Emma Donoghue’s 2011 novel “Room” tracked the plight of a 27-year-old woman trapped in a shed for seven years, where she’s raped by her kidnapper and gives birth to a boy. Donoghue uses a unique narrative device by situating the story entirely from the child’s perspective, starting on his fifth birthday, as he starts to comprehend the nature of his entrapment. It’s a tricky application of subjective storytelling that might seem exclusive to the literary format, but director Lenny Abrahamson seamlessly translates Donoghue’s work into cinematic terms with his relentlessly compelling adaptation. However, the drama owes just as much to its two stars, Brie Larson and newcomer Jacob Tremblay, whose textured performances turn outrageous circumstances into a tense and surprisingly credible survival tale.
Equal parts disturbing thriller and coming-of-age adventure, Donoghue’s script remains remarkably faithful to her material. Narrated by the five-year-old Jack, “Room” begins with the character’s limited comprehension of his surroundings. His mother — whom he knows only as Ma — guides him through a daily routine, from exercises to meals, then beckons him into the closet after hours when she’s visited by her menacing captor, a bearded lunatic whom the pair dub Old Nick (Sean Bridgers). Though it’s clear that Old Nick rapes Jack’s mother, Abrahamson keeps the action in the closet, where Jack only hears the creaks of a bed. The encroaching sense of uneasiness about the scenario therefore emerges on two layers, as viewers both know more than Jack about his conundrum and remain trapped within his limited understanding.
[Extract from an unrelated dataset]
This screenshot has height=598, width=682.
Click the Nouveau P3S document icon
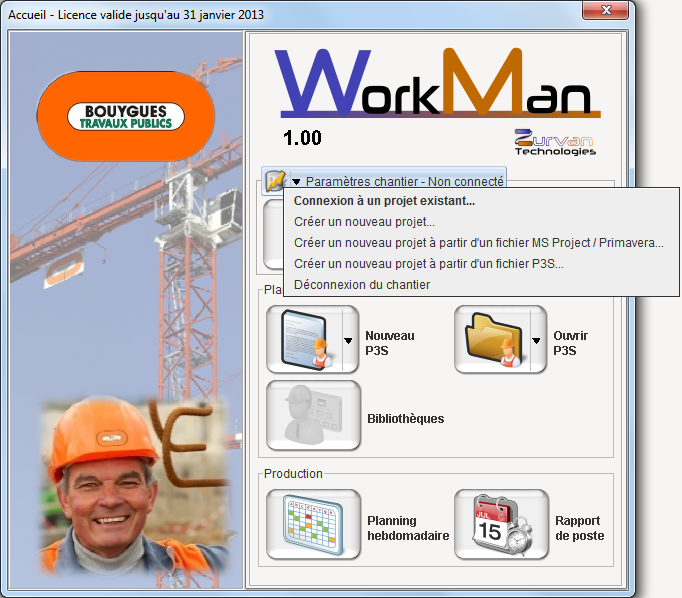click(x=301, y=340)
That’s where Ma comes in. Finally prepared to come up with a scheme for Jack’s escape, Larson’s character enacts a daring plan to smuggle Jack out of the shed, a feat that requires careful preparation with her overwhelmed son. These scenes unfold with a palpable tension that Abrahamson matches only in the ensuing moments, as Jack finally makes his way to the outside world and the movie erupts into a radically different second half.
A world away from his last feature, the idiosyncratic rock ‘n’ roll comedy “Frank,” with “Room,” Abrahamson nonetheless shows further evidence of his ability to draw on familiar genre ingredients while twisting them into unexpected tonal directions. The complicated story is aided in large part by Stephen Rennicks’ layered score, which conveys an ambiguous mood every step of the way; with each new hurdle passed, there’s still a lingering sense that Ma and Jack aren’t quite safe.
Sometimes funny, elsewhere deeply tragic, “Room” maintains a tricky balance as Jack’s surroundings — and his intellect — continue to evolve. At first referring to objects in his vicinity with proper nouns (Lamp, Skylight, Rock), Jack starts to understand the world in increasingly more sophisticated terms. Cinematographer Danny Cohen initially uses rich grey tones to elaborate on the drab conditions of the characters’ existence — a scheme that pays off in the abrupt shift to the bright white exteriors that arrive in the film’s later scenes.
It’s here that “Room” opens up to a handful of complimentary performances. Chief among them is Joan Allen as Jack’s grief-stricken grandmother, who broadens the challenge Larson lays out early on, as they attempt to engage with Jack on his terms while grappling with their dark situation. William H. Macy comes and goes in a handful of scenes as Ma’s estranged father, conveying just enough complexity to probe the uneasy conditions surrounding Jack’s existence. Tom McCamus is equally effective as Ma’s new stepfather, a role fraught with troubling implications that only serve to further confuse the bewildered Jack.
Ultimately, though, these unusual developments remain utterly engrossing due to the convincing roles of mother and son. Larson, who first displayed her talent for conveying conflicting emotions in the under-appreciated “Short Term 12,” broadens her range here with a fierce, at times unsettling turn: Warmly maternal at one moment and fuming with near-psychotic rage the next, she imbues Ma with a dynamic range of emotions. But Tremblay faces the arguably greater challenge, appearing in every scene as he alternates between tantrums, fear and bewilderment, never once falling into the trappings of the Creepy Kid cliché found in too many ponderous family dramas. The actors’ deglamorized appearances during their first scenes — they have long, matted hair and pale skin — reflect the absence of any distracting artifice in their performances.
As the family unit suffers from adjusting to society, “Room” can’t possibly match the extreme suspense that elevates its first act. Still, it maintains a distinct appeal steeped in the unconventional elements of its point of view. “You have to understand what the world is,” Ma tells Jack when he resists the idea of leaving the only home he’s ever known. That process forms the crux of “Room,” and keeps its pace in check throughout.
Combining a simplistic trajectory with an unshakably creepy aura, the movie leaves the impression that it has more to offer than mere thrills. Despite the plot’s extraordinary circumstances, “Room” tracks the process of coming to grips with the larger world in universal terms.
“Room” premiered this weekend at the Telluride Film Festival. It opens in limited release on October 16 followed by a nationwide expansion on November 6.